Last week, the Securities and Exchange Commission proposed new rules requiring managers to obtain third-party fairness opinions and distribute them to investors before closing a secondary transaction. The intent, according to the SEC, is to root out conflicts of interest in such transactions and ensure investor returns are prioritized over the economic benefits to managers, such as enhanced fees or carried interest. Managers would also have to disclose any material relationships they have with their fairness opinion providers.

There is some debate in the secondaries community whether the Mileway recapitalization qualifies as a manager-led secondaries transaction since it involves little or no secondaries capital. But given the current lack of clarity around the SEC’s definition of an adviser-led secondary transaction, what matters is such a deal could potentially fall under regulatory oversight in the future.

Either way, the SEC’s proposal would have little impact on Blackstone. In the case of the Mileway deal, which involves US investors, the firm obtained a fairness opinion from Morgan Stanley’s financial services subsidiary and a value fairness opinion from the investment bank Eastdil Secured. A Blackstone spokesperson said the firm runs robust processes ahead of the secondary transactions it initiates. These include exploring alternative exit strategies, securing approval from limited partner advisory committees and executing a “fulsome go-shop process” to ensure better deals cannot be struck with outside buyers.

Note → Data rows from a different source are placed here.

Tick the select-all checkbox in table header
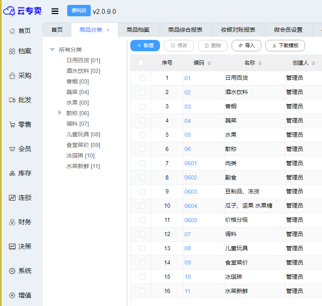The width and height of the screenshot is (322, 306). 141,63
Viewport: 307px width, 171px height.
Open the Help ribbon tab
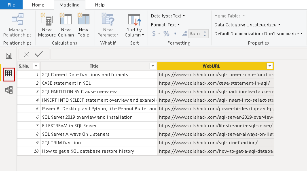[100, 5]
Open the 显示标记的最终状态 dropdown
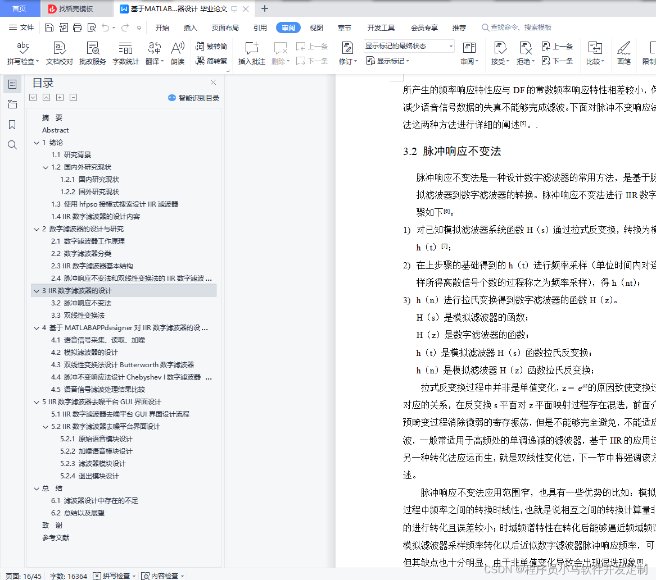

“Our sole objective is to deliver the absolute greatest value to our investors, and we take this duty extremely seriously,” the spokesperson said.

Yet, regulations rarely hinder the biggest firms. While Blackstone can take on enhanced vetting processes by choice, smaller firms can less afford such a regulatory burden. This could limit the number of managers that can initiate secondary transactions.

On the other hand, additional transparency could make investors more willing to sign off on secondary transactions. Outside fairness opinions are especially useful for smaller institutions – and, increasingly, wealthy individuals – that are not equipped to assess deals independently. This speaks to the SEC’s broader effort to level the playing field for investors. This includes banning preferential treatment to large institutions. Ultimately, these efforts could draw more capital into private funds.

The biggest question for manager-led secondaries is: what comes next? In January, the SEC said managers must describe their secondaries activity to the agency within one business day. This additional oversight demonstrates the regulator’s interest in the practice and could portend more restrictions in the future. The SEC has already suggested manager-led secondaries could be a sign of decline in the private funds market and thus merits the attention of the Financial Stability Oversight Committee, which is tasked with finding weaknesses in the US financial system.

For now, manager-led secondaries are on the rise. The fact that the biggest real estate transaction on record falls under the category is a testament to that. Whether groups such as Blackstone can continue this growth or skeptical regulators take further action to curb it, the practice is at a pivotal movement.